In 2019, during the 14th season of America’s Got Talent, one act blazed in out of nowhere. Bustling excitedly on to the stage, the Detroit Youth Choir belted out a soaring, energetic rendition of Macklemore & Ryan Lewis’s song Can’t Hold Us. The performance was so powerful that the TV show’s host, Terry Crews, walked on to the stage and announced tearfully: “Every young man and woman on this stage represents me and where I came from” – before taking the unprecedented step of overriding the judges and pressing the golden buzzer himself, automatically sending the choir to the quarter finals. It was an unforgettable moment of television; and the new Disney+ series Choir follows what happened next.
If you watched America’s Got Talent or have a decent grasp of golden-buzzer etiquette, Choir probably went to the top of your must-watch list as soon as it was announced. If not, Choir is basically the story of some kids who came second in a talent show five years ago because a man in a pink suit punched a golden piece of plastic. It’s a tougher sell, in other words.
Yet even if you come to it stripped of all context, as I did, Choir has an awful lot going for it. What we have is fundamentally Last Chance U for theatre kids, and it’s as moving and gripping as you might expect.
The Detroit Youth Choir is a non-profit organisation that offers a world-class performing arts experience to inner-city children who might otherwise stray into trouble. It exists to mould and shape ambitious, mainly Black kids, giving them the confidence to break out of their preordained path in life. However, life in the Detroit Youth Choir is no cakewalk. Competition is fierce and the people who run the programme demand perfection, especially as they hunt for the next big thing after America’s Got Talent. The choir can make you, but can just as easily break you.
Leading the school is artistic director Anthony White, who has been in charge for more than 20 years. He is an interesting figure, constantly vacillating between inspiration and exasperation. He is sometimes hard on the kids – in one audition he reduces child after child to tears – but you sense that this is only because he is desperately trying to lift them beyond the level they have set for themselves. As Crews said through his tears, if just one person can believe in children like this, they can be capable of anything.

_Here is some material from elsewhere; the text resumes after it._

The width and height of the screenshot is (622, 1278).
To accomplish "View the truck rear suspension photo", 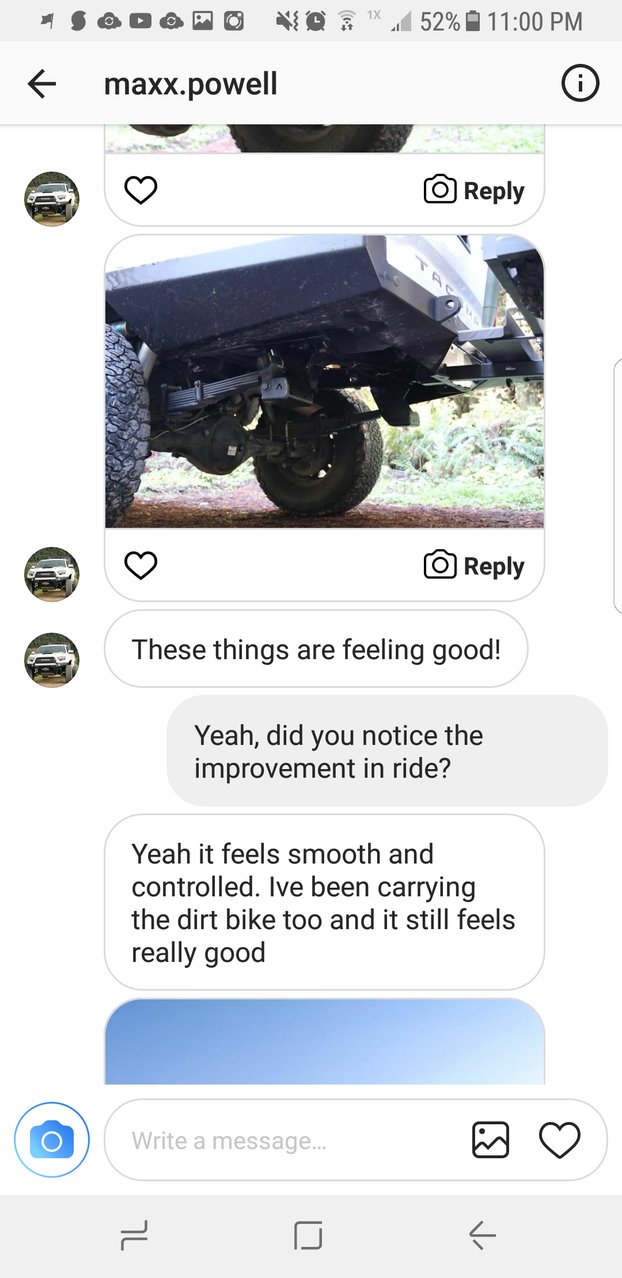I will click(x=324, y=382).
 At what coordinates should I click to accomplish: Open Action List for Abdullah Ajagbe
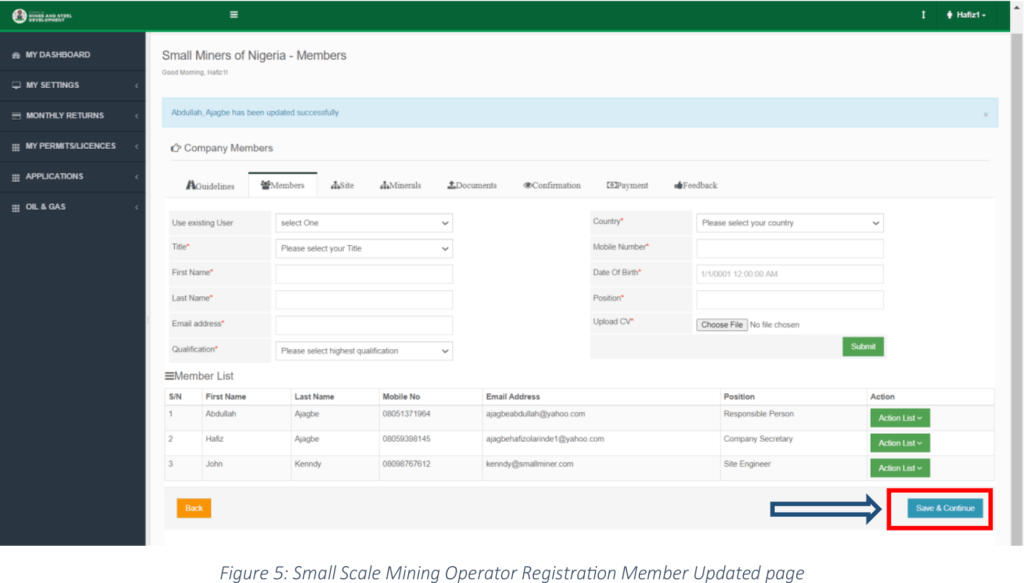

This is why White is chasing the post-AGT high; he wants these young people to know what they can achieve.
Someone more cynical than me might argue, though, that the whole thing reeks of false jeopardy. White spends the entire series focused on getting the Detroit Youth Choir back into the national conversation through a performance at Carnegie Hall in New York. which seems a little redundant when you take a step back and realise that he’s doing it through the prism of a six-part documentary that has been distributed through an entertainment conglomerate’s streaming platform to an audience of 150 million people.
Speaking of Disney, Choir also suffers a little from having most of its rough edges sanded off. The best examples of this genre (Last Chance U and Cheer) tend to be a little more unflinching in their examination of their subjects. They didn’t shy away from showing us how close the kids come to wrecking everything by giving over to their worst impulses. They also lingered on the uglier aspects of the adults in charge, and the fine line that exists between demanding perfection and bullying. While Choir does touch on this – at one point White offers a weak “I’m hard on these kids, but the streets will be harder” justification – it also seems willing to turn a blind eye, in favour of giving us a full-bore shot of uncomplicated aspiration.
But I’ll be damned if it doesn’t get you anyway. As with all the other shows of this genre, there is a point towards the end of Choir where you see just how hard these kids are willing to work to achieve their dreams. At that point you would have to be a monster to not end up a blubbering wreck.